Set task:
Copy out the material below word for word, leaving out the pictures.

Supplied records:
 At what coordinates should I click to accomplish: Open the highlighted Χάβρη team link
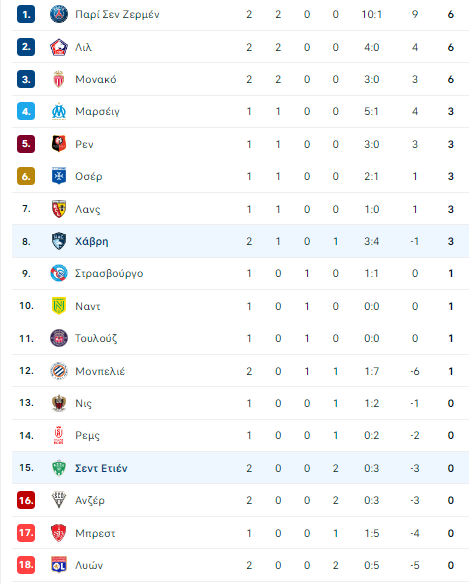(92, 241)
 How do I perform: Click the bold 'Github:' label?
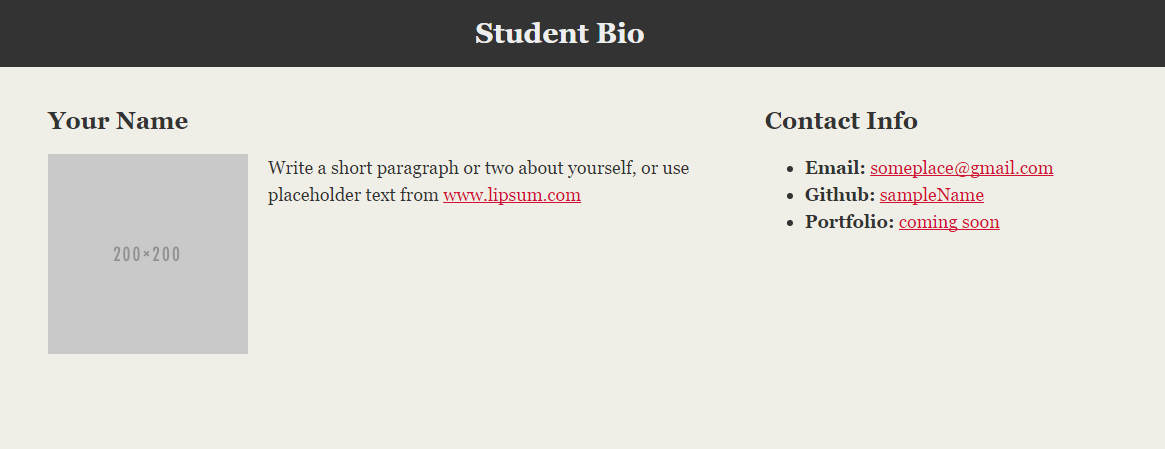(x=840, y=195)
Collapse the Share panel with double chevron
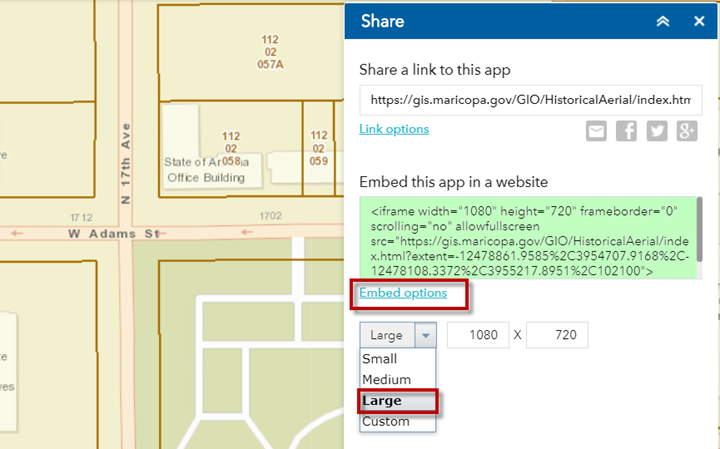 662,21
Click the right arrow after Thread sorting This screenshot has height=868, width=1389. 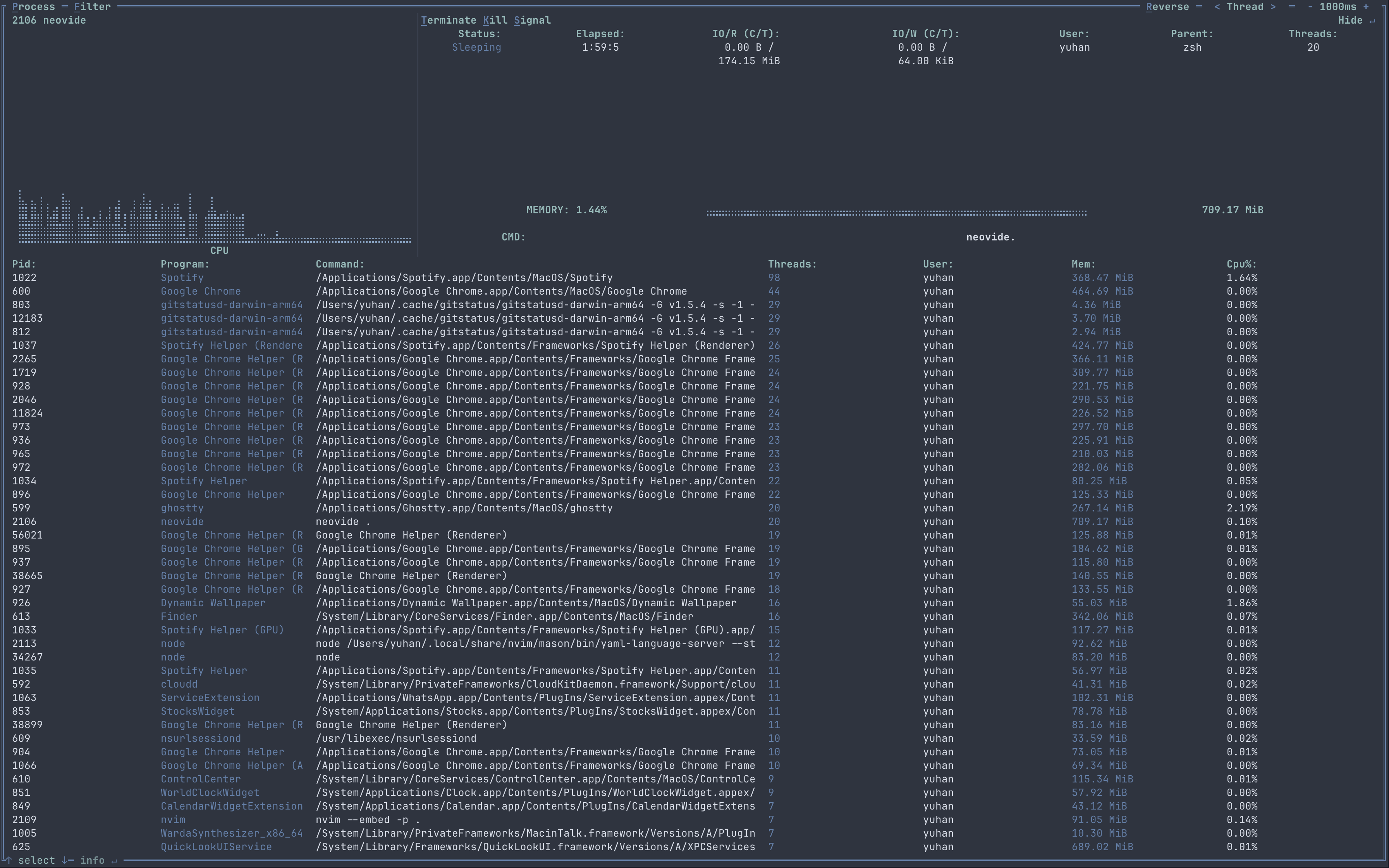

Full solution:
 At what coordinates should I click to accomplish: Open the highlighted Χάβρη team link
(92, 241)
 How do I perform: Click the bold 'Github:' label?
(x=840, y=195)
Collapse the Share panel with double chevron
 662,21
Click the right arrow after Thread sorting This screenshot has height=868, width=1389. 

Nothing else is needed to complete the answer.